((

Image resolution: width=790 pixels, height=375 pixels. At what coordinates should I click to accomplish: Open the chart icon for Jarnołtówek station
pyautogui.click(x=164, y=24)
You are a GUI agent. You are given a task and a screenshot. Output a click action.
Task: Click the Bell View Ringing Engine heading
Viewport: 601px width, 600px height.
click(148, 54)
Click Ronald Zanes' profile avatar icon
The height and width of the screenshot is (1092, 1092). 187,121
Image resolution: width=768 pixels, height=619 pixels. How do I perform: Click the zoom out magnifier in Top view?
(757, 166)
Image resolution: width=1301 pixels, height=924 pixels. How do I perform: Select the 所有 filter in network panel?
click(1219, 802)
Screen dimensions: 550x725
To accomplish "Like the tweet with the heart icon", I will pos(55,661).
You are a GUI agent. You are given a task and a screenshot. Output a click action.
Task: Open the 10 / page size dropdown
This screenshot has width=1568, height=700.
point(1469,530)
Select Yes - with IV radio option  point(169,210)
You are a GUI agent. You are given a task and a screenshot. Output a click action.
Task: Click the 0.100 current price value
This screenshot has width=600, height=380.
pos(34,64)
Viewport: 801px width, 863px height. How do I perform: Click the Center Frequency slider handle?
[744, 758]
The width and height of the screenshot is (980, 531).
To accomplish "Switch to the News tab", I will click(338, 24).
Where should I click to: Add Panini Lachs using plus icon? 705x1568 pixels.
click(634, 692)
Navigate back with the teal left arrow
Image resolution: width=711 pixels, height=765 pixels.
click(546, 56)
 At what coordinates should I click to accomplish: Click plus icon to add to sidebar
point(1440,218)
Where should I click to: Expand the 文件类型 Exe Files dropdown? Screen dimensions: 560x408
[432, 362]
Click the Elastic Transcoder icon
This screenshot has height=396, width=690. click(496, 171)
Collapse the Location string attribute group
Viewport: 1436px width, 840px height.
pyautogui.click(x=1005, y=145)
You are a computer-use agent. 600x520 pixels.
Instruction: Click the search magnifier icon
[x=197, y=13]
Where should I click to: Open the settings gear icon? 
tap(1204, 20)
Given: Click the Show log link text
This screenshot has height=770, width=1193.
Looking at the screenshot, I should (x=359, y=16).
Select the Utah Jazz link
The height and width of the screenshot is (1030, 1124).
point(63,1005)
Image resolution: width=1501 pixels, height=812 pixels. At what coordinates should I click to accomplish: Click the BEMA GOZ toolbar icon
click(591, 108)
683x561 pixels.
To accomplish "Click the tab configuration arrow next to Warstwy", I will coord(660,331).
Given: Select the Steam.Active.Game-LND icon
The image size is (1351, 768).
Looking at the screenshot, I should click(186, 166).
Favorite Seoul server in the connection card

))

*Goal*
Rewrite the entries above, changing "tweet" to "post" and leaving all else the same.

*Response to the task*
Image resolution: width=790 pixels, height=375 pixels. At what coordinates should I click to accomplish: Open the chart icon for Jarnołtówek station
pyautogui.click(x=164, y=24)
You are a GUI agent. You are given a task and a screenshot. Output a click action.
Task: Click the Bell View Ringing Engine heading
Viewport: 601px width, 600px height.
click(148, 54)
Click Ronald Zanes' profile avatar icon
The height and width of the screenshot is (1092, 1092). 187,121
Image resolution: width=768 pixels, height=619 pixels. How do I perform: Click the zoom out magnifier in Top view?
(757, 166)
Image resolution: width=1301 pixels, height=924 pixels. How do I perform: Select the 所有 filter in network panel?
click(1219, 802)
Screen dimensions: 550x725
To accomplish "Like the post with the heart icon", I will pos(55,661).
You are a GUI agent. You are given a task and a screenshot. Output a click action.
Task: Open the 10 / page size dropdown
This screenshot has width=1568, height=700.
point(1469,530)
Select Yes - with IV radio option  point(169,210)
You are a GUI agent. You are given a task and a screenshot. Output a click action.
Task: Click the 0.100 current price value
This screenshot has width=600, height=380.
pos(34,64)
Viewport: 801px width, 863px height. How do I perform: Click the Center Frequency slider handle?
[744, 758]
The width and height of the screenshot is (980, 531).
To accomplish "Switch to the News tab", I will click(338, 24).
Where should I click to: Add Panini Lachs using plus icon? 705x1568 pixels.
click(634, 692)
Navigate back with the teal left arrow
Image resolution: width=711 pixels, height=765 pixels.
click(546, 56)
 At what coordinates should I click to accomplish: Click plus icon to add to sidebar
point(1440,218)
Where should I click to: Expand the 文件类型 Exe Files dropdown? Screen dimensions: 560x408
[432, 362]
Click the Elastic Transcoder icon
This screenshot has height=396, width=690. click(496, 171)
Collapse the Location string attribute group
Viewport: 1436px width, 840px height.
pyautogui.click(x=1005, y=145)
You are a computer-use agent. 600x520 pixels.
Instruction: Click the search magnifier icon
[x=197, y=13]
Where should I click to: Open the settings gear icon? 
tap(1204, 20)
Given: Click the Show log link text
This screenshot has height=770, width=1193.
Looking at the screenshot, I should (x=359, y=16).
Select the Utah Jazz link
The height and width of the screenshot is (1030, 1124).
point(63,1005)
Image resolution: width=1501 pixels, height=812 pixels. At what coordinates should I click to accomplish: Click the BEMA GOZ toolbar icon
click(591, 108)
683x561 pixels.
To accomplish "Click the tab configuration arrow next to Warstwy", I will coord(660,331).
Given: Select the Steam.Active.Game-LND icon
The image size is (1351, 768).
Looking at the screenshot, I should click(186, 166).
Favorite Seoul server in the connection card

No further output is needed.